A pivot table is a GROUP BY query in SQL. The rows in your pivot (e.g., regions) become the GROUP BY column, the values (e.g., sum of revenue) become an aggregate function like SUM(), and the filters (e.g., year = 2025) become a WHERE clause. For cross-tab pivots — where you want one column per category — you use conditional aggregation: SUM(CASE WHEN category = 'A' THEN amount ELSE 0 END) AS category_a. Most SQL databases do not have a native PIVOT keyword (SQL Server is an exception), so the CASE WHEN pattern is the portable approach.
Is SQL harder than Excel?
SQL has a steeper initial learning curve than Excel because it requires you to think in sets rather than individual cells, and you need to be precise about table relationships from the start. However, once you understand SELECT, FROM, WHERE, GROUP BY, and JOIN, SQL scales to datasets of any size without slowing down — something Excel cannot do past a few hundred thousand rows. Most analysts find the first two weeks awkward and the following two months genuinely faster than Excel for anything data-heavy. The mental model shift (rows-and-cells to sets) is the real hurdle, not the syntax.

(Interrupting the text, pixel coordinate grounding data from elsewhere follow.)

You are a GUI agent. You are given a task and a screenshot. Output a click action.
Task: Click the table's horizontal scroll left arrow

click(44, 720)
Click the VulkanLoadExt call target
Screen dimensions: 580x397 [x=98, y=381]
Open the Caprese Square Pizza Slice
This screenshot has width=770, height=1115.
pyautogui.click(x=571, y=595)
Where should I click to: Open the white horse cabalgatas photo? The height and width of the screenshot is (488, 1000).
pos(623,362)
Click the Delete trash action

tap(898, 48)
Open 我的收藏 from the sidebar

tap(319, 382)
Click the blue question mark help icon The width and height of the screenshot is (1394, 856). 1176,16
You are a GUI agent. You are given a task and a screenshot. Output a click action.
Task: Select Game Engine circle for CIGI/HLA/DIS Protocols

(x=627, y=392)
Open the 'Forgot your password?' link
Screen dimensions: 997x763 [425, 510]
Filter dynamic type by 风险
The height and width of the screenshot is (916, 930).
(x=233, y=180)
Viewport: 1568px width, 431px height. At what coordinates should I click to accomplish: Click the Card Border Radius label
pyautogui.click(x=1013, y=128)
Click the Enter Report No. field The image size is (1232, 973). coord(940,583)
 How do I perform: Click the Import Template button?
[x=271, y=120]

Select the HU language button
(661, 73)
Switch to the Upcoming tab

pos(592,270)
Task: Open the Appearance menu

Can AI convert my Excel formulas to SQL?
Yes, with some caveats. Modern AI tools can translate most Excel formulas to SQL equivalents if you describe what the formula is supposed to do and provide the table and column names you're working with. VLOOKUP to JOIN, SUMIF to GROUP BY + SUM, nested IF to CASE WHEN — these are well-covered patterns. What AI cannot do is infer your table structure from the formula alone, or know whether your data has duplicates that would cause fan-out in a JOIN. You still need to describe the schema, verify the output runs correctly, and sanity-check the numbers against a known sample. AI removes the syntax lookup step; it does not replace understanding.
Do I need to learn SQL if I know Excel well?
If your data lives in a database (which it increasingly does), yes. Excel is limited to data you can export to a file; SQL runs directly against the source. For reporting that refreshes automatically, for datasets over a few hundred thousand rows, or for anything that combines multiple tables, SQL is the practical choice. The good news: if you know Excel formulas well, you already understand the concepts — aggregation, filtering, lookup, conditional logic. SQL formalizes those concepts for set-based operations. Most Excel-fluent analysts reach working SQL proficiency in four to six weeks of regular practice.